:: PROVIDED INFORMATION

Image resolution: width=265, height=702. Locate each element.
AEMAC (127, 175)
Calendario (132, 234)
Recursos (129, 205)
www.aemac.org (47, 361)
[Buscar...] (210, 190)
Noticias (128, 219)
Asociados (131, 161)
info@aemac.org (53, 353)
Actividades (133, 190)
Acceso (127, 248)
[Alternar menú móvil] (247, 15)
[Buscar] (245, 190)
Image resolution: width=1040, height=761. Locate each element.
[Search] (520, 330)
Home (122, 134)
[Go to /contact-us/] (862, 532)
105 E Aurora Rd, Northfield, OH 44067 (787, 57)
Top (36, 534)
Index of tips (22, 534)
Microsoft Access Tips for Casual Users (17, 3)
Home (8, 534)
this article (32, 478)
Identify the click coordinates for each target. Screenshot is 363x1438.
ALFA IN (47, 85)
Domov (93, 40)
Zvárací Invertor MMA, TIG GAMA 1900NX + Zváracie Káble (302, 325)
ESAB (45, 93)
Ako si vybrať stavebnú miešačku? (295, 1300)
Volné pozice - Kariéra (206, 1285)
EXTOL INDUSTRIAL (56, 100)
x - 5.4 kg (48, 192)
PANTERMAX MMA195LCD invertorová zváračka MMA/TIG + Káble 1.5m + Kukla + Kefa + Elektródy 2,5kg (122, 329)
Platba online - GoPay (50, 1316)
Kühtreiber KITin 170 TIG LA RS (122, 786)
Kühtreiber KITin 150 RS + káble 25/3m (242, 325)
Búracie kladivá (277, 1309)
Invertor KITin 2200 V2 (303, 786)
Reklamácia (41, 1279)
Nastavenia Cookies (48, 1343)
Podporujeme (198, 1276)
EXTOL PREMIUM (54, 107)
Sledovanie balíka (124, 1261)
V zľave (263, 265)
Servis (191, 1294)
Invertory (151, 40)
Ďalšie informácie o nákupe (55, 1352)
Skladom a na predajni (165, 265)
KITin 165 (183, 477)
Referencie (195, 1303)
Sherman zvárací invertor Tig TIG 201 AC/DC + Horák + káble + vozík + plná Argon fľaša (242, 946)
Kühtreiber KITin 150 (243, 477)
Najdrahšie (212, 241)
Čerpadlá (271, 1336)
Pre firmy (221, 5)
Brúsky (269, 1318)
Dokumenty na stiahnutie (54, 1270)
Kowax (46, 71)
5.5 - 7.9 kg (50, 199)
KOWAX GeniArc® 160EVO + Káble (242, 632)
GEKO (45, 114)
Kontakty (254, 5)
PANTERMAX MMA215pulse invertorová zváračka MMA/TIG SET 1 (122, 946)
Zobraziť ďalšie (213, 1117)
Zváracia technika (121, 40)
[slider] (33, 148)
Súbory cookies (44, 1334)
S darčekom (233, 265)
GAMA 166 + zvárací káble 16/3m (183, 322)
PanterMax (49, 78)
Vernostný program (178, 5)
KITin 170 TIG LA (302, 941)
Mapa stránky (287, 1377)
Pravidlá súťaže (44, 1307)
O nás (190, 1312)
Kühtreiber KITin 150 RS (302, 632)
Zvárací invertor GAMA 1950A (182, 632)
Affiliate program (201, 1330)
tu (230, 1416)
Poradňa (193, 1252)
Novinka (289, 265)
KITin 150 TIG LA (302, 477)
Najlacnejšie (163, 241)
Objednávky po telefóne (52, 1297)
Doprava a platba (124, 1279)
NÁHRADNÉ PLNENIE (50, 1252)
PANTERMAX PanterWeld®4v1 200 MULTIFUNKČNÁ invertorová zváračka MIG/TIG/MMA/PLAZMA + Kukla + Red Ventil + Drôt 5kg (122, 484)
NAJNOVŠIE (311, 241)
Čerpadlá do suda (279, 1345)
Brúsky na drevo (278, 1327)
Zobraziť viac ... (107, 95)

::::

__GOAL__: Copy the data above in full, changing every "Kühtreiber" to "Kuehtreiber" and leaving everything else as it is.

__OUTPUT OF THE EXERCISE__:
Image resolution: width=265, height=702. Locate each element.
AEMAC (127, 175)
Calendario (132, 234)
Recursos (129, 205)
www.aemac.org (47, 361)
[Buscar...] (210, 190)
Noticias (128, 219)
Asociados (131, 161)
info@aemac.org (53, 353)
Actividades (133, 190)
Acceso (127, 248)
[Alternar menú móvil] (247, 15)
[Buscar] (245, 190)
Image resolution: width=1040, height=761. Locate each element.
[Search] (520, 330)
Home (122, 134)
[Go to /contact-us/] (862, 532)
105 E Aurora Rd, Northfield, OH 44067 (787, 57)
Top (36, 534)
Index of tips (22, 534)
Microsoft Access Tips for Casual Users (17, 3)
Home (8, 534)
this article (32, 478)
Identify the click coordinates for each target. Screenshot is 363x1438.
ALFA IN (47, 85)
Domov (93, 40)
Zvárací Invertor MMA, TIG GAMA 1900NX + Zváracie Káble (302, 325)
ESAB (45, 93)
Ako si vybrať stavebnú miešačku? (295, 1300)
Volné pozice - Kariéra (206, 1285)
EXTOL INDUSTRIAL (56, 100)
x - 5.4 kg (48, 192)
PANTERMAX MMA195LCD invertorová zváračka MMA/TIG + Káble 1.5m + Kukla + Kefa + Elektródy 2,5kg (122, 329)
Platba online - GoPay (50, 1316)
Kuehtreiber KITin 170 TIG LA RS (122, 786)
Kuehtreiber KITin 150 RS + káble 25/3m (242, 325)
Búracie kladivá (277, 1309)
Invertor KITin 2200 V2 (303, 786)
Reklamácia (41, 1279)
Nastavenia Cookies (48, 1343)
Podporujeme (198, 1276)
EXTOL PREMIUM (54, 107)
Sledovanie balíka (124, 1261)
V zľave (263, 265)
Servis (191, 1294)
Invertory (151, 40)
Ďalšie informácie o nákupe (55, 1352)
Skladom a na predajni (165, 265)
KITin 165 (183, 477)
Referencie (195, 1303)
Sherman zvárací invertor Tig TIG 201 AC/DC + Horák + káble + vozík + plná Argon fľaša (242, 946)
Kuehtreiber KITin 150 (243, 477)
Najdrahšie (212, 241)
Čerpadlá (271, 1336)
Pre firmy (221, 5)
Brúsky (269, 1318)
Dokumenty na stiahnutie (54, 1270)
Kowax (46, 71)
5.5 - 7.9 kg (50, 199)
KOWAX GeniArc® 160EVO + Káble (242, 632)
GEKO (45, 114)
Kontakty (254, 5)
PANTERMAX MMA215pulse invertorová zváračka MMA/TIG SET 1 (122, 946)
Zobraziť ďalšie (213, 1117)
Zváracia technika (121, 40)
[slider] (33, 148)
Súbory cookies (44, 1334)
S darčekom (233, 265)
GAMA 166 + zvárací káble 16/3m (183, 322)
PanterMax (49, 78)
Vernostný program (178, 5)
KITin 170 TIG LA (302, 941)
Mapa stránky (287, 1377)
Pravidlá súťaže (44, 1307)
O nás (190, 1312)
Kuehtreiber KITin 150 RS (302, 632)
Zvárací invertor GAMA 1950A (182, 632)
Affiliate program (201, 1330)
tu (230, 1416)
Poradňa (193, 1252)
Novinka (289, 265)
KITin 150 TIG LA (302, 477)
Najlacnejšie (163, 241)
Objednávky po telefóne (52, 1297)
Doprava a platba (124, 1279)
NÁHRADNÉ PLNENIE (50, 1252)
PANTERMAX PanterWeld®4v1 200 MULTIFUNKČNÁ invertorová zváračka MIG/TIG/MMA/PLAZMA + Kukla + Red Ventil + Drôt 5kg (122, 484)
NAJNOVŠIE (311, 241)
Čerpadlá do suda (279, 1345)
Brúsky na drevo (278, 1327)
Zobraziť viac ... (107, 95)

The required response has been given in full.